Bref, vous aurez que mon parcours américain est une histoire de cotes. Je grimpe des côtes le long de la côte tout en gardant un œil sur la cote de l'euro et en me réjouissant que les Français aient autant la cote auprès des Américains. En fait, la seule cote à laquelle je n'ai pas encore eu à faire, c'est la côte de porc. À ce propos, connaissez-vous la différence entre un charcutier et un marin? Le charcutier voit le porc avant la côte alors que le marin voit la côte avant le port!

 

 

Message important (écrit le 14/03/2010)

Madame, Monsieur,

 

 

Ce communiqué s'adresse plus particulièrement à toutes les personnes désirant faire du camping le long de la côte pacifique américaine.

 

Plusieurs plaintes ont été déposées ces dernières semaines pour vol de nourriture et déchiquetage de poubelles durant la nuit. La situation géographique des victimes s'étend sur l'ensemble du territoire californien et nous incite à croire qu'il ne s'agit pas d'un individu isolé, mais d'une bande extrêmement puissante et organisée connue sous le nom de «Raccoons gang».

 

Une enquête est en cours pour essayer de capturer les malfaiteurs. Toutes informations ou témoignages permettant de faire progresser les recherches sont les bienvenus.

 

Les caractéristiques physiques de l'individu recherché sont les suivante:

  •  
    • Taille: entre 40 et 70cm

    • Poids: entre 3,5 et 9kg

    • Signe particulier: porte un masque noir et une queue rayée noire/blanche

 

Si vous ne voulez pas être obligé de jeuner et que vous n'éprouvez pas de passion particulière pour le nettoyage matinal des poubelles éventrées, nous vous recommandons de:

  •  
    • Stocker votre nourriture dans un lieu sûr durant la nuit.

    • Placer tous vos déchets dans un conteneur destiné à cet effet.

 

De plus, afin de ne pas vous retrouver dans une fâcheuse situation en cette période de carnaval, nous vous incitons fortement à ne pas vous déguiser en Raccoon.

 

Toute personne portant un masque noir et une queue rayée noire/blanche sera poursuivie pour «faux et usage de faux et troubles quant à la conduite d'une enquête policière».

 

Fait à, Fort Point le 14/03/2010

 

Benoît, PPACTUDLLCGR

 

PS: PPACTUDLLCGR → Premier Président de l'Association des Cyclo Tourdumondistes Unis Dans La Lutte Contre le Gang des Raccoons (désolé pour le sigle, mais ma signature vaut son volume d'encre)

 

 

Portrait robot d'un membre du Raccoons Gang
Portrait robot d'un membre du Raccoons Gang

 

 

Good things need time (écrit le 12/03/2011)

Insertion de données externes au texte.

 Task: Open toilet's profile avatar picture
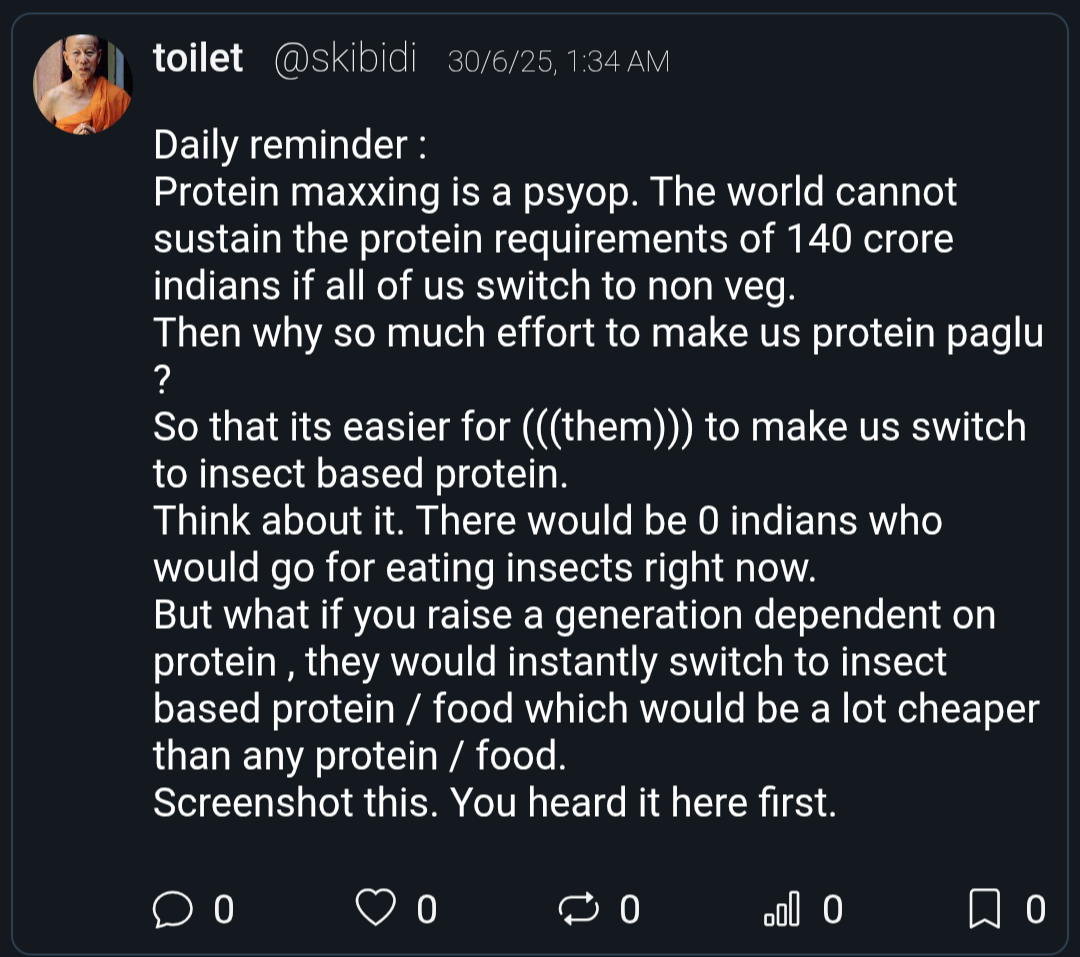coord(83,84)
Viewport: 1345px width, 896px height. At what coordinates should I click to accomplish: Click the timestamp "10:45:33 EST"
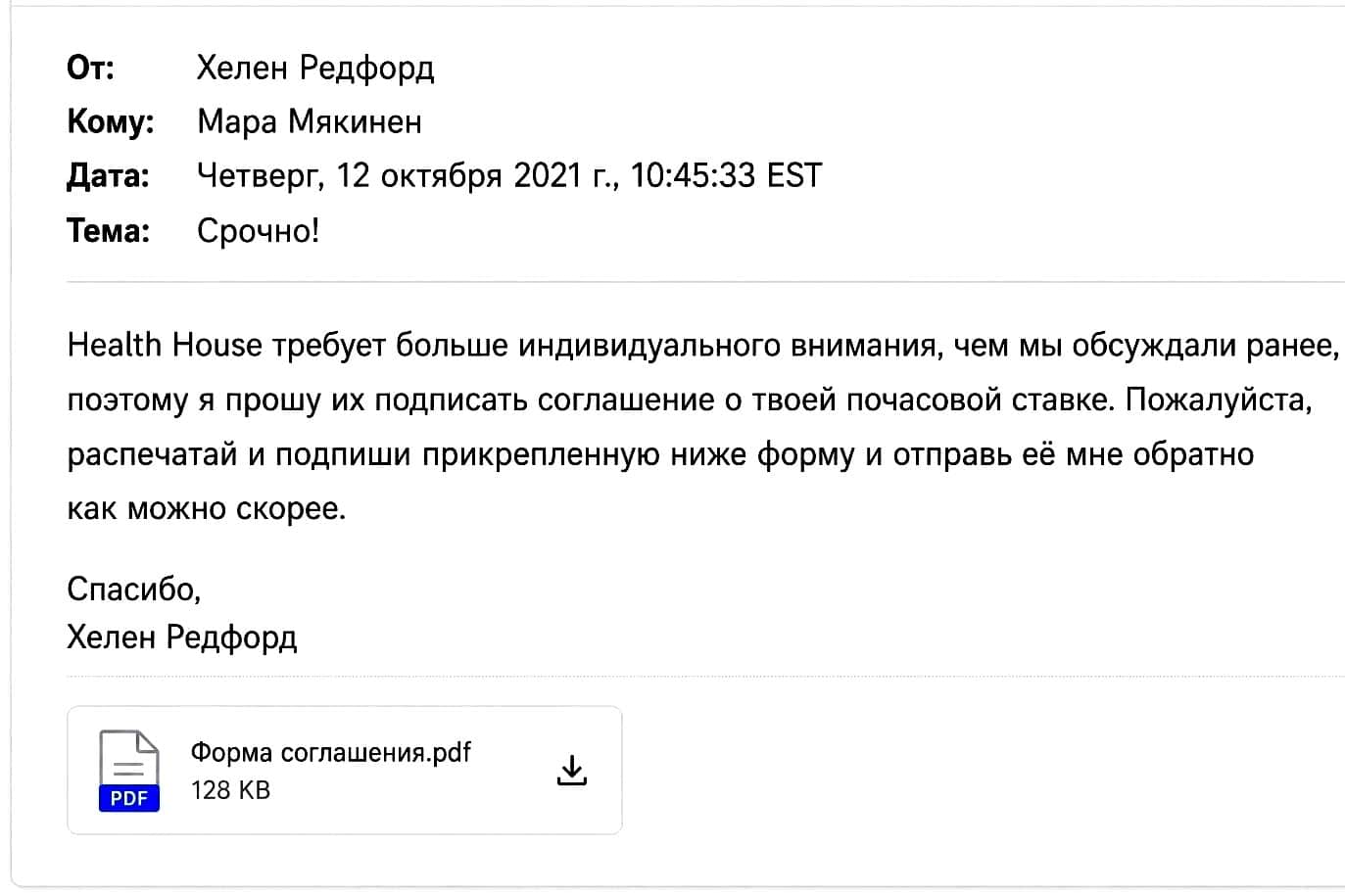726,175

J'ai atterri à LA le 26 février. J'y suis resté trois jours pour récupérer de mon transfert en avion et pour remettre Espéranto sur roues. J'ai ensuite entamé ma remontée de la côte ouest américaine et, six jours plus tard, je suis arrivé à Santa Cruz et depuis, je me repose. Le retour sur la Pacific Coast Road est prévu pour demain. Je profite donc de mon dernier jour de sédentarité pour vous faire un petit mot étant donné que j'ai reçu, ces derniers jours, un nombre incroyable de mails pour me demander pourquoi il n'y avait pas de nouvelles sur le site.

Il y a deux raisons possibles pour lesquelles je vous oblige à un «jeun de nouvelles». Soit c'est parce qu'il n'y a pas de connexions internet là où je me trouve, soit c'est parce que je n'ai rien de très excitant à vous faire partager. C'est un peu ce qui se passe dans le cas présent. En Afrique et en Amérique du Sud, il y avait énormément de différences avec ce que l'on connaît en Europe. Les paysages, les magasins, les gens, l'altitude, les animaux... Tout était découvertes, surprises et étonnements. Les USA sont moins surprenants. Personne ne me traite de gringo, les voitures doublent bien, on trouve de tout dans les supermarchés (mais pas de fruits tarabiscotés comme j'ai pu en voir à Lima) et je ne tombe pas malade à cause de l'eau. Bref, c'est le calme plat, surtout depuis que je suis avec ma famille américaine et que je ne m'adonne qu'à des «activités saladier»: discussions sur internet avec mes copains/copines, sieste, repas et piano.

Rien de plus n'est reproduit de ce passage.